Large companies also use different recipes in different regions. That's especially true for any type of baked product and for dairy, because those are the things that don't travel well.
The first time you use a new product, take the package with you to the computer. Look it up, check the nutrition in the database against the package (making sure the serving size is the same), and if it doesn't match, enter your own. Most of the time, though, you'll find one listing that matches your label.
4/30/12 12:58 P
If a packaged food recipe changes that can also be reflected in the nutritional facts, something else to think about is that the nutritional information on the package in an average of the samples that were tested so even though a serving size is x grams (cups, etc.) the actual amount in a one serving size package is approximate.
4/30/12 12:33 P
One of the things going into the varied data is that manufacturers change their data and packaging also. For instance, there is a yogurt that I can buy in small "single serving" sizes, or I can buy a large tub. The single serving size is 7 oz and sold as such; it has 150 calories.
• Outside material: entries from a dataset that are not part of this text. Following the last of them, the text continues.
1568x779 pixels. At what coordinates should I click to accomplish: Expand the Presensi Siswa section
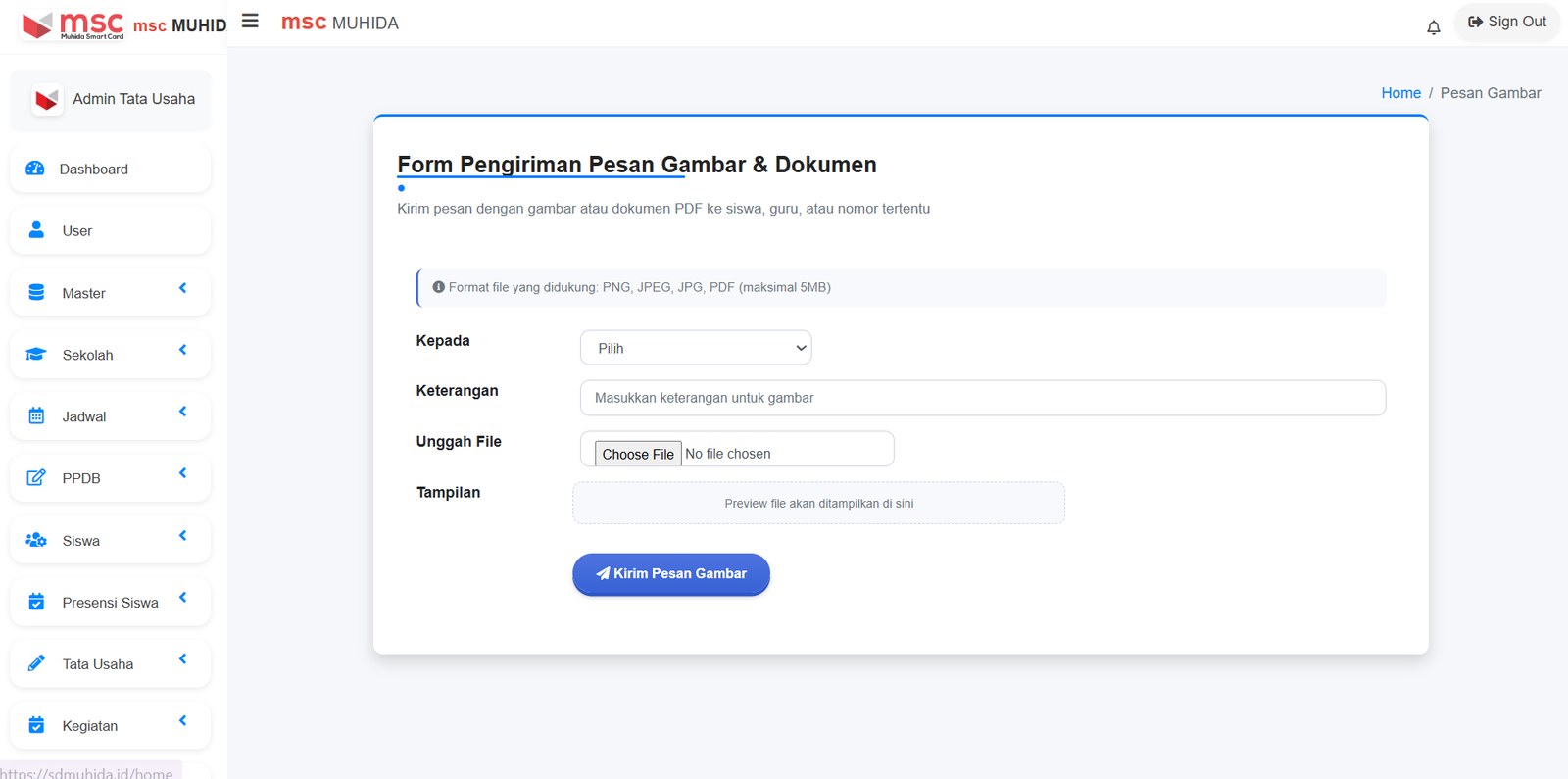[109, 601]
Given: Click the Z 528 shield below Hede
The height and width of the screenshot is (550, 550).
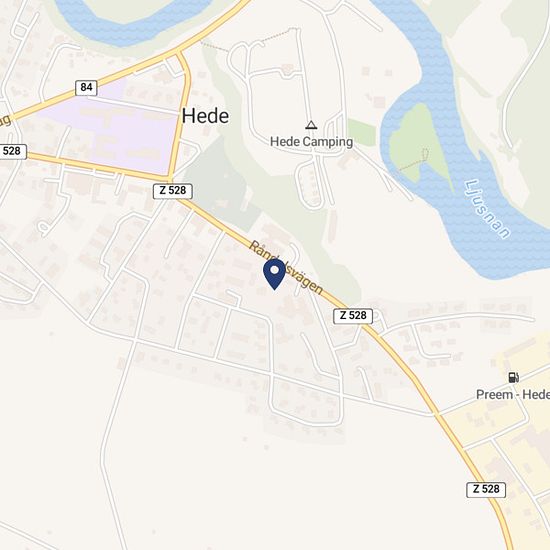Looking at the screenshot, I should point(173,191).
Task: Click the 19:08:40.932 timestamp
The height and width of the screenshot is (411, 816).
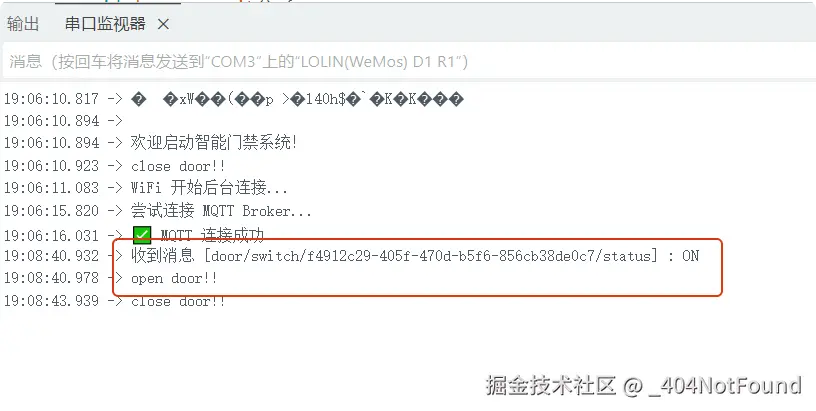Action: pos(52,255)
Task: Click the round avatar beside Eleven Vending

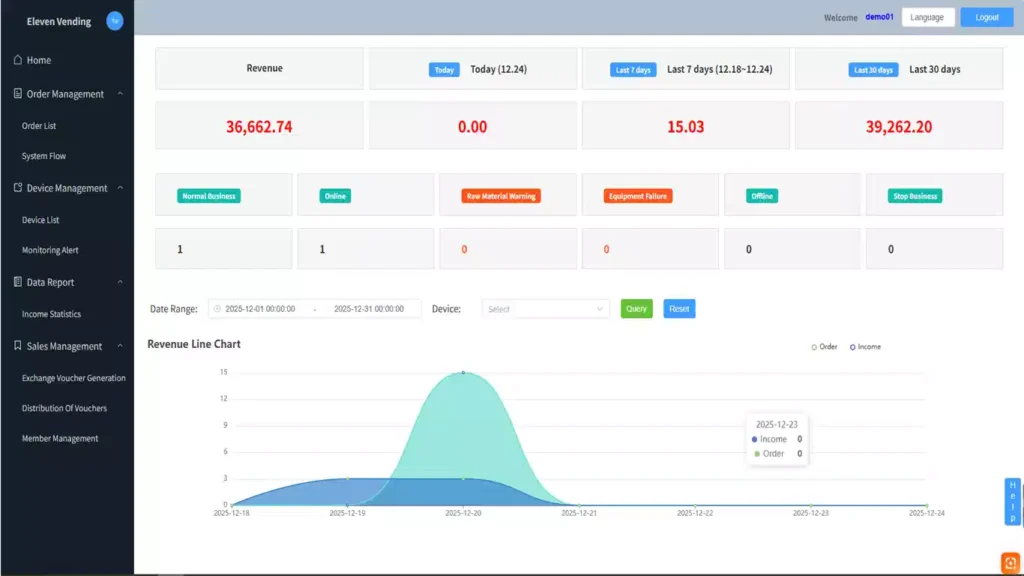Action: (115, 21)
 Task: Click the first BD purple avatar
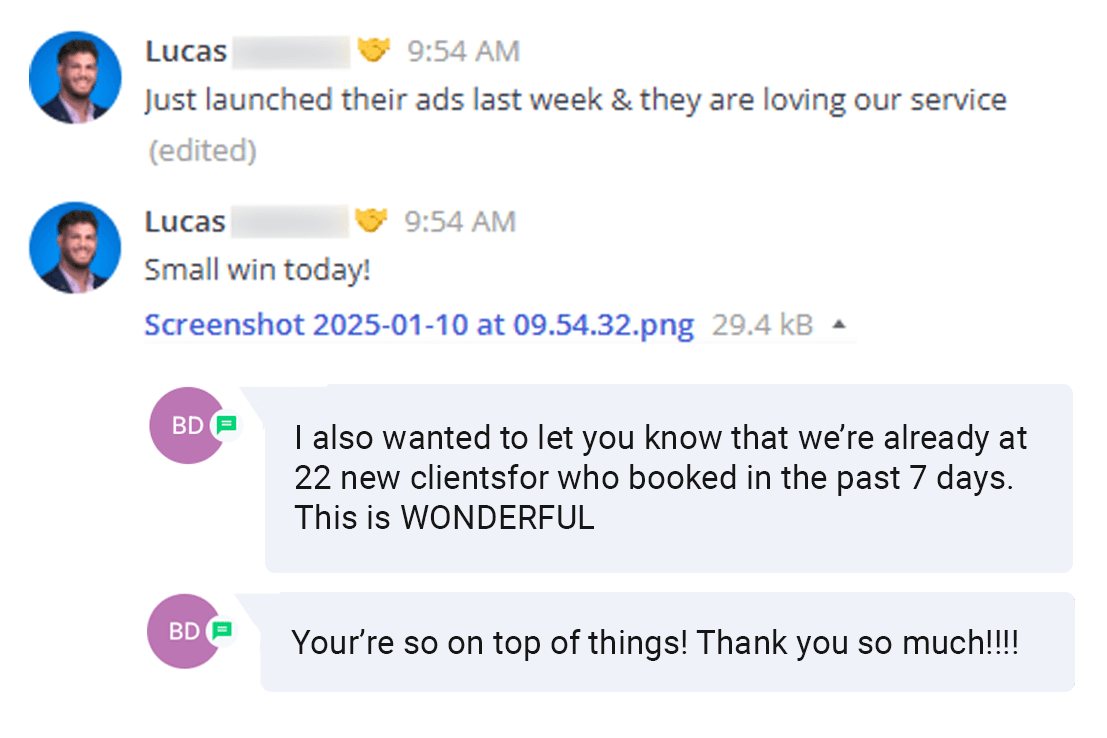pyautogui.click(x=188, y=425)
The large tub lists 8 oz as a serving size, so the "serving size" for that product has 180 calories.
I agree with others that the best way is to make your own entries, and make them as accurate as possible by using ounces or grams as opposed to "serving size". I also recommend checking your frequently eaten packaged food every so often, to make sure the manufacturer hasn't changed their data by shrinking the serving size or changing their recipes.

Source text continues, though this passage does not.